:: Data entries ::

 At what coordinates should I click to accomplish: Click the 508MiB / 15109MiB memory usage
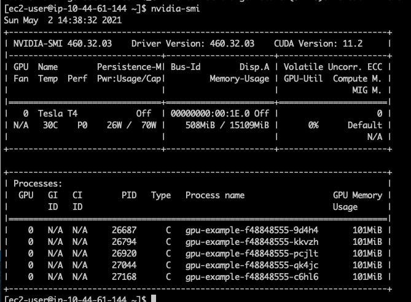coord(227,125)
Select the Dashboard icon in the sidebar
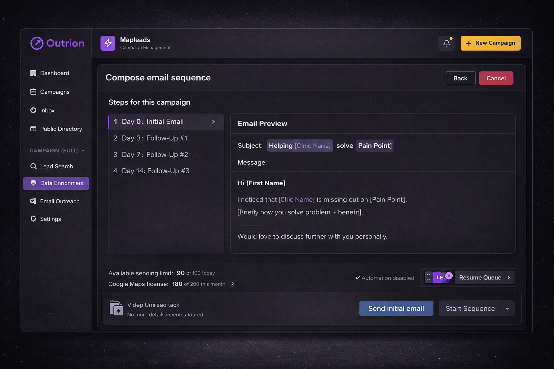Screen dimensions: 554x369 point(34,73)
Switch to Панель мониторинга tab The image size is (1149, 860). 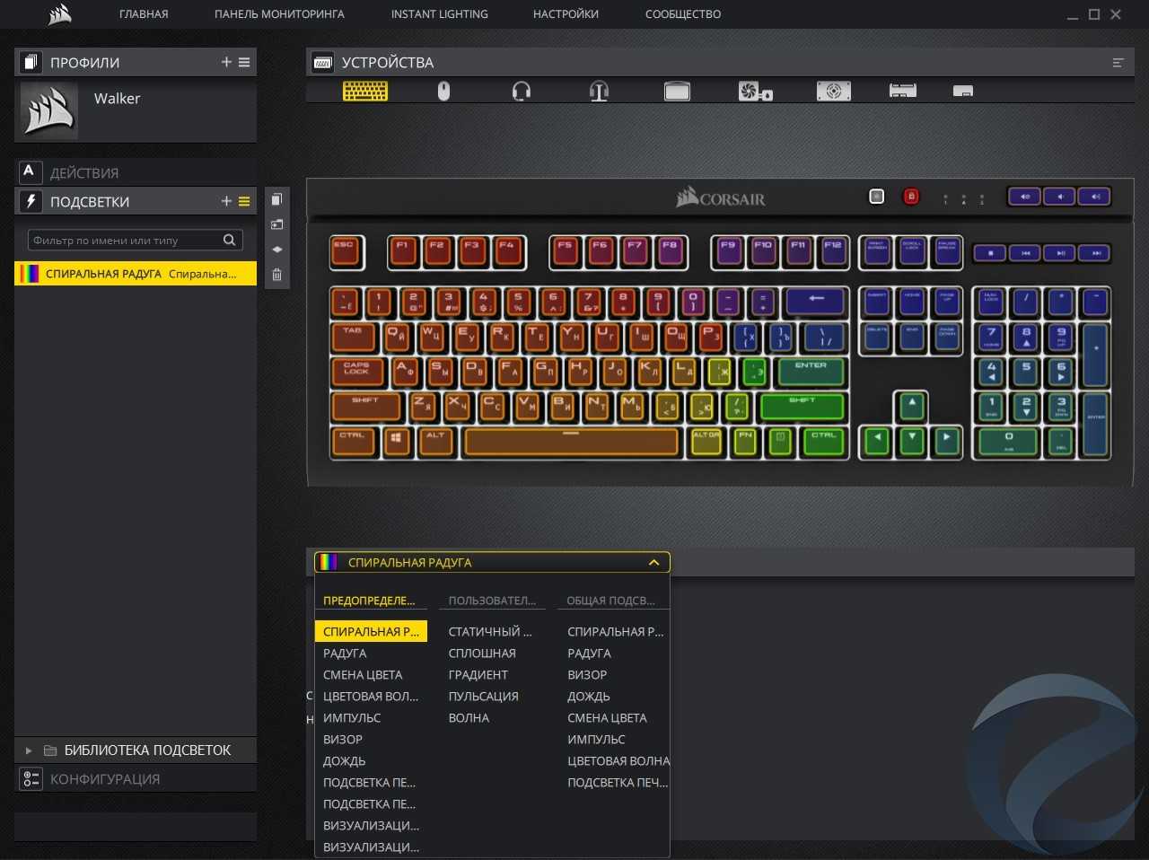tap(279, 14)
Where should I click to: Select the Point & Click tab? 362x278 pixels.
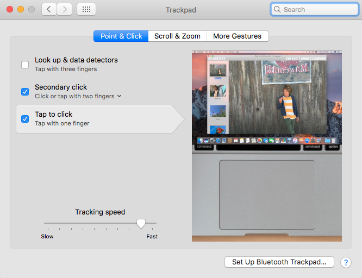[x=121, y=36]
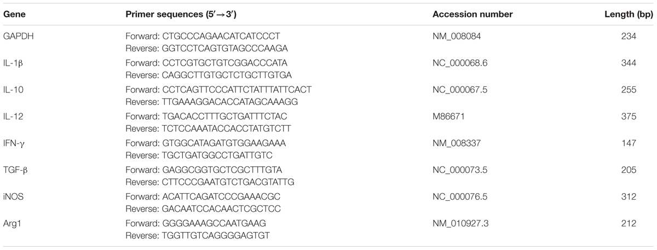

:::

What this task involves
Find every line in the items above that contains the string "Click", treating uppercase and lowercase as different, and copy each of those lines.

Solution for this problem
 At what coordinates should I click to accomplish: Click the 508MiB / 15109MiB memory usage
Where should I click to: Select the Point & Click tab? 362x278 pixels.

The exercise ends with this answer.